First there is no official specification for robots.txt files so every robots.txt
file written and every robots.txt file read and used is an interpretation. Most of
the time we all have a common understanding on how things are supposed to work
but things get more complicated at the edges.
Some interpretation problems:
- finding no robots.txt file at the server (e.g. HTTP status code 404) implies that everything is allowed
- subdomains should have there own robots.txt file if not it is assumed that everything is allowed
- redirects involving protocol changes - e.g. upgrading from http to https - are followed and considered no domain or subdomain change - so whatever is found at the end of the redirect is considered to be the robots.txt file for the original domain
- redirects from subdomain www to the doamin is considered no domain change - so whatever is found at the end of the redirect is considered to be the robots.txt file for the subdomain originally requested
### Event Handling
Because the interpretation of robots.txt rules not just depends on the rules specified within the file,
the package implements an event handler system that allows to interpret and re-interpret events into rules.
Under the hood the `rt_request_handler()` function is called within `get_robotstxt()`.
This function takes an {httr} request-response object and a set of event handlers.
Processing the request and the handlers it checks for various events and states
around getting the file and reading in its content.

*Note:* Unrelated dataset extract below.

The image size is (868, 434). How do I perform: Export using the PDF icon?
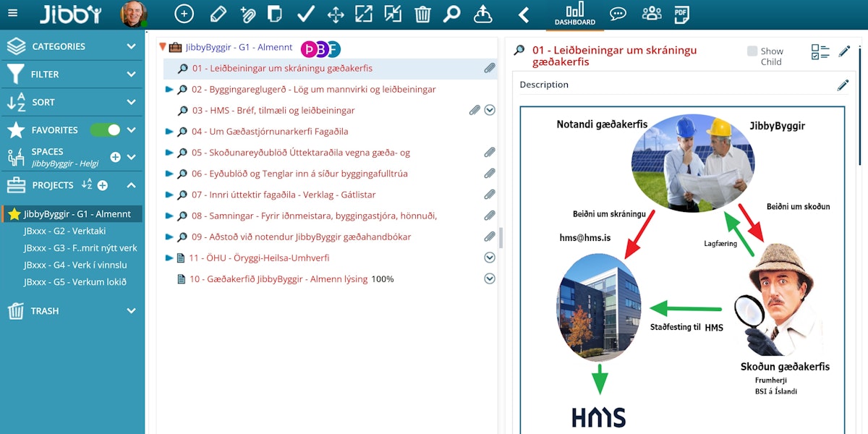[x=681, y=14]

If an event/state happened
the event handlers are passed on to the `request_handler_handler()` along for
problem resolution and collecting robots.txt file transformations:
- rule priorities decide if rules are applied given the current state priority
- if rules specify signals those are emitted (e.g. error, message, warning)
- often rules imply overwriting the raw content with a suitable interpretation given the circumstances the file was (or was not) retrieved
Event handler rules can either consist of 4 items or can be functions - the former being the usual case and that used throughout the package itself.
Functions like `paths_allowed()` do have parameters that allow passing
along handler rules or handler functions.
Handler rules are lists with the following items:
- `over_write_file_with`: if the rule is triggered and has higher priority than those rules applied beforehand (i.e. the new priority has an higher value than the old priority) than the robots.txt file retrieved will be overwritten by this character vector
- `signal`: might be `"message"`, `"warning"`, or `"error"` and will use the signal function to signal the event/state just handled. Signaling a warning or a message might be suppressed by setting the function paramter `warn = FALSE`.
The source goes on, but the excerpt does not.